> HOW TO COMPLETE THIS TASK:
Records follow. Print exactly the lines from the one that has "Add lecture below Foundations of Psychology" through the one that has "Given: Click the AMPLs breadcrumb link", inclusive, and omit the pictures.

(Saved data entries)
---+---
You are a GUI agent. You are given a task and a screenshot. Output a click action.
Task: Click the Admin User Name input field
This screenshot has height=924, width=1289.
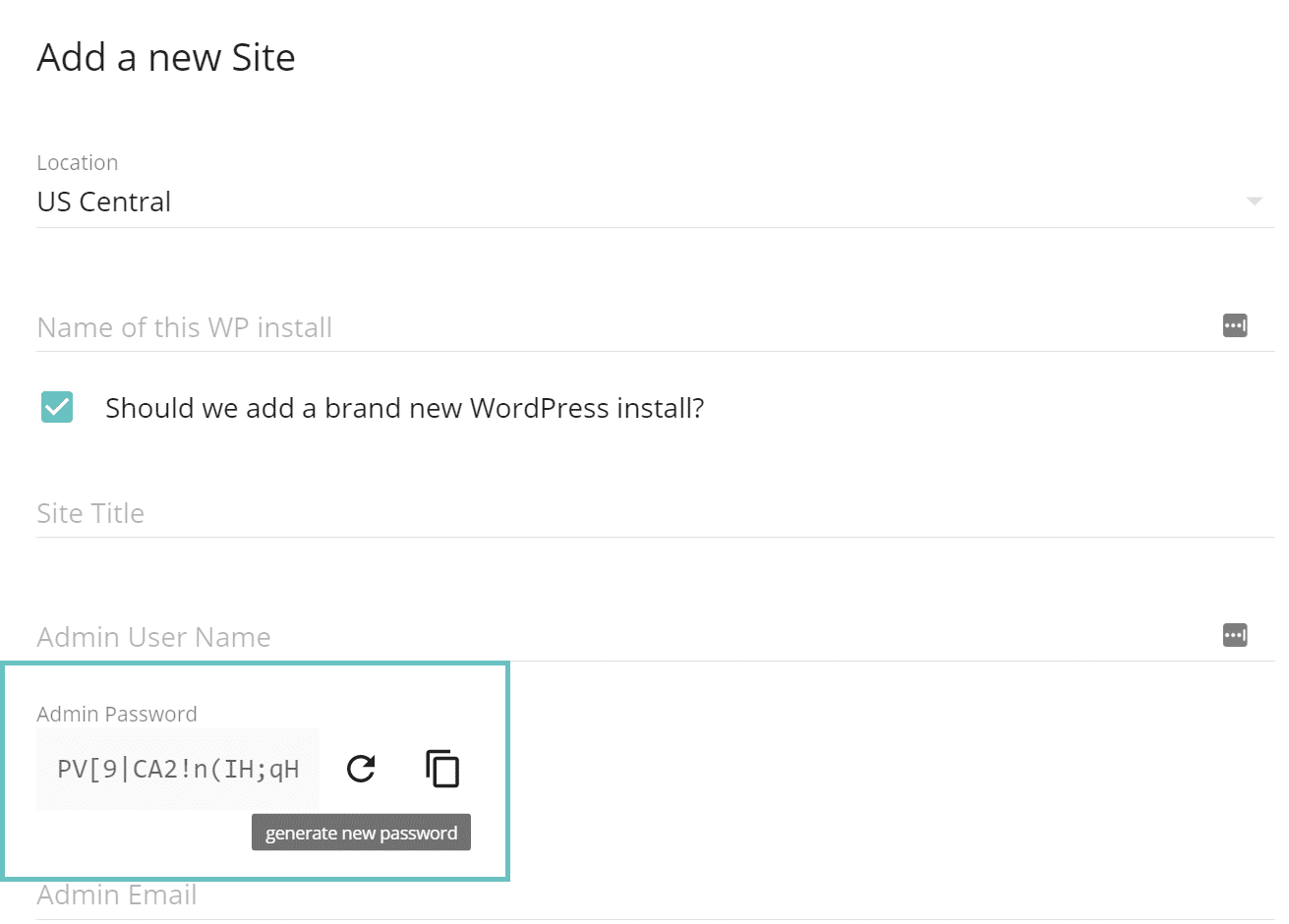pyautogui.click(x=393, y=636)
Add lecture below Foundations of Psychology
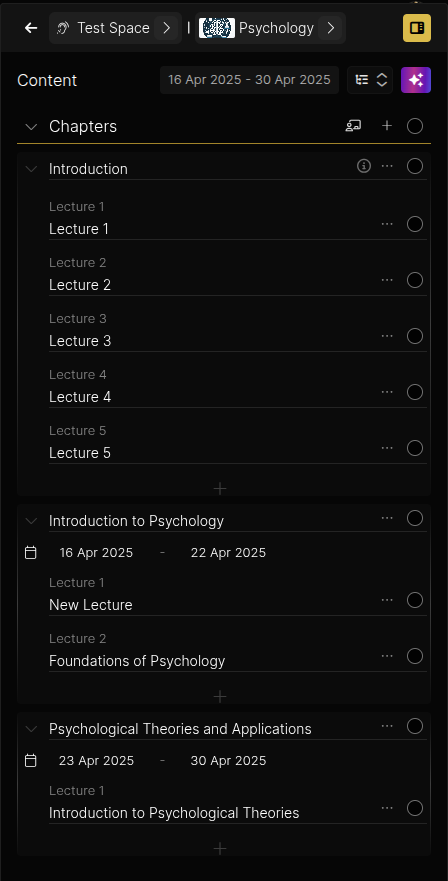448x881 pixels. [220, 697]
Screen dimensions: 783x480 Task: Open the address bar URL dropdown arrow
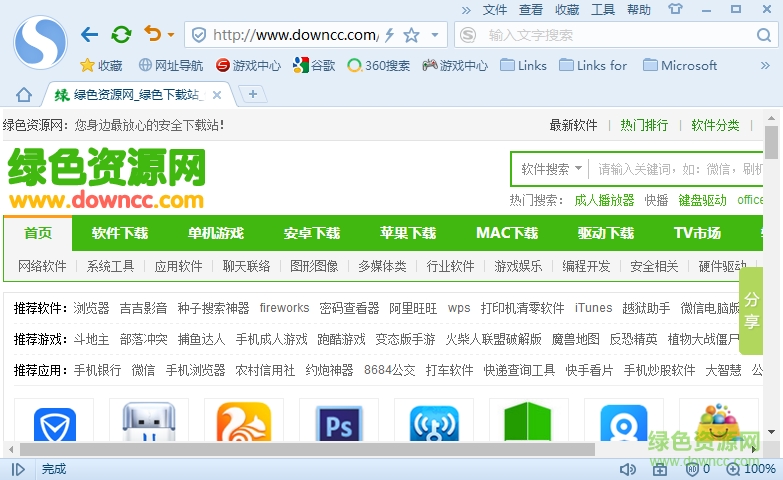point(434,35)
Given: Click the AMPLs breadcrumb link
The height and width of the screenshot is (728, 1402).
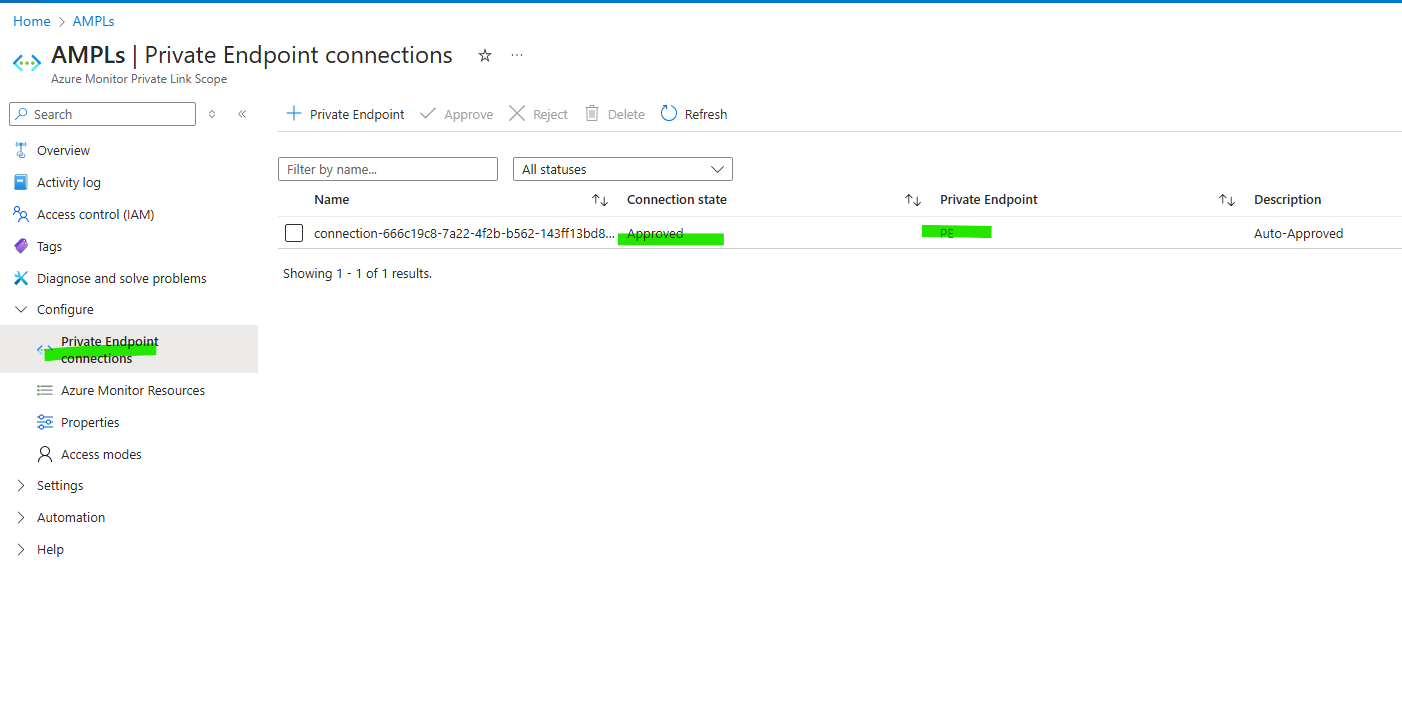Looking at the screenshot, I should click(x=93, y=21).
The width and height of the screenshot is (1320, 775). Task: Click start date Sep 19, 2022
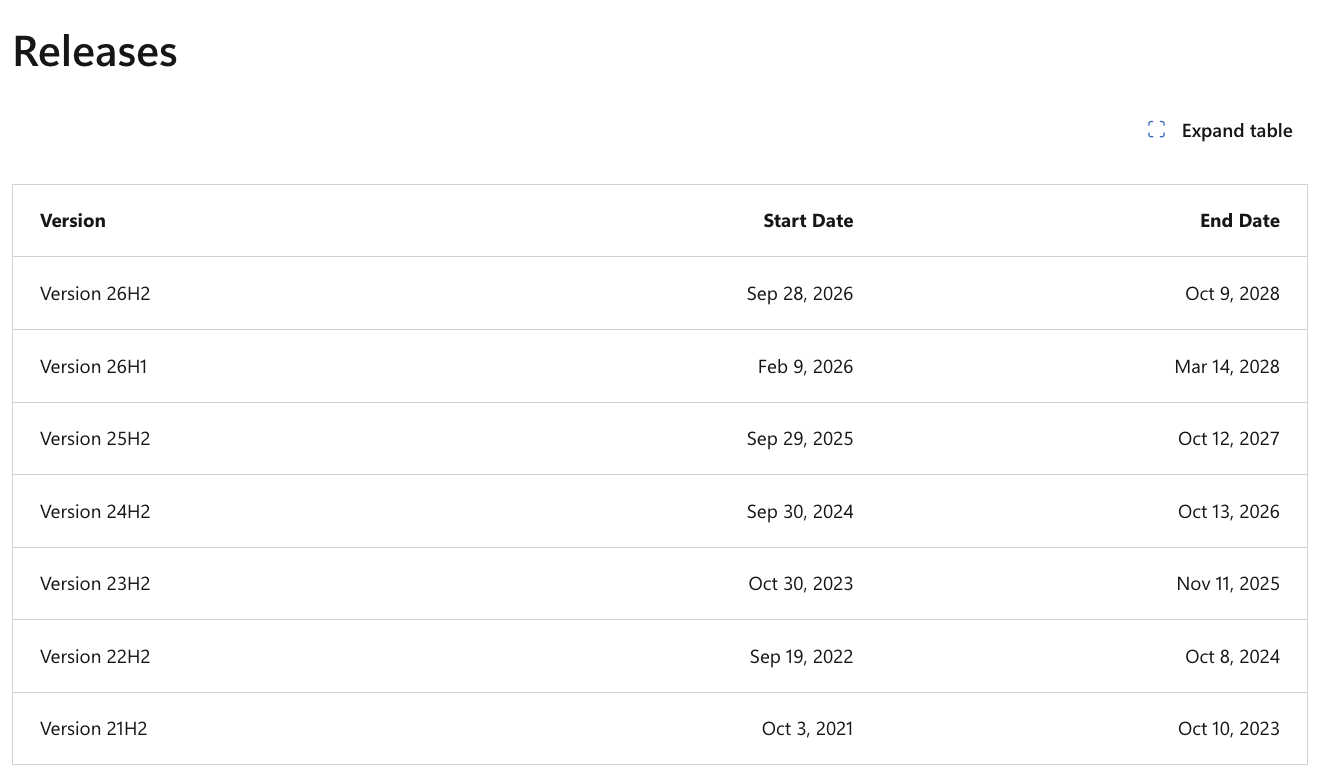801,657

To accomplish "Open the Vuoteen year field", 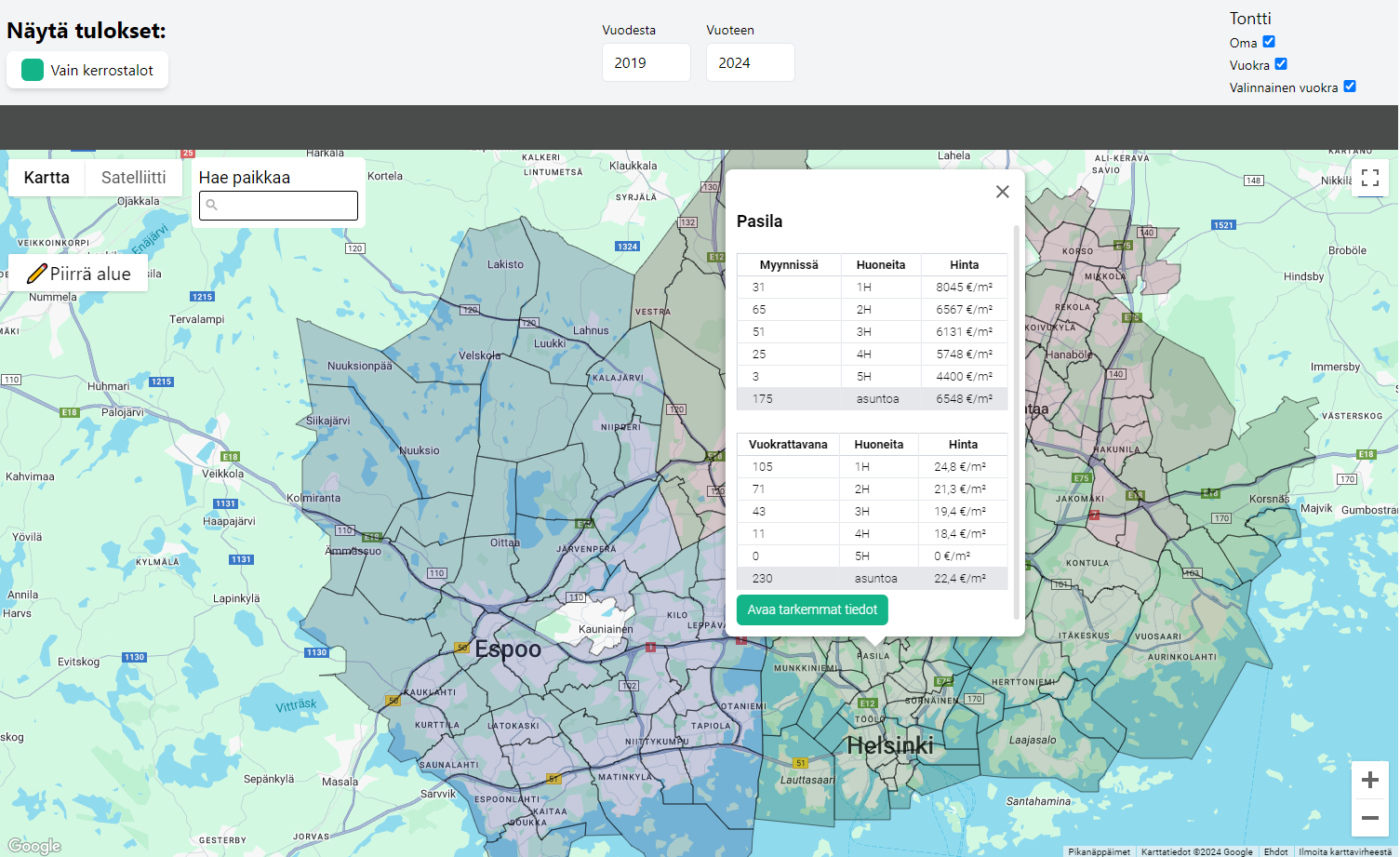I will pos(750,62).
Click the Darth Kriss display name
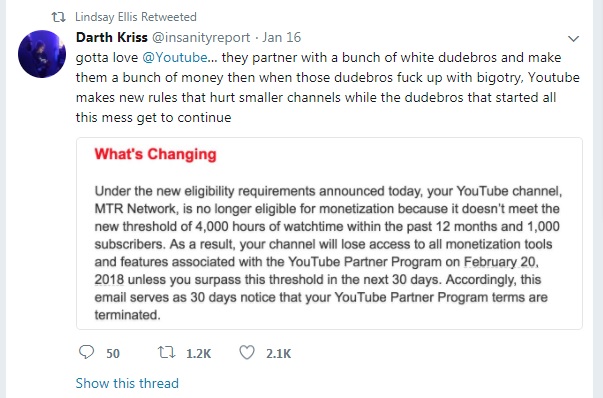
---+---
> SOLUTION FOR THIS TASK:
Add lecture below Foundations of Psychology
448x881 pixels. [220, 697]
Screen dimensions: 783x480 Task: Open the address bar URL dropdown arrow
point(434,35)
Given: Click the AMPLs breadcrumb link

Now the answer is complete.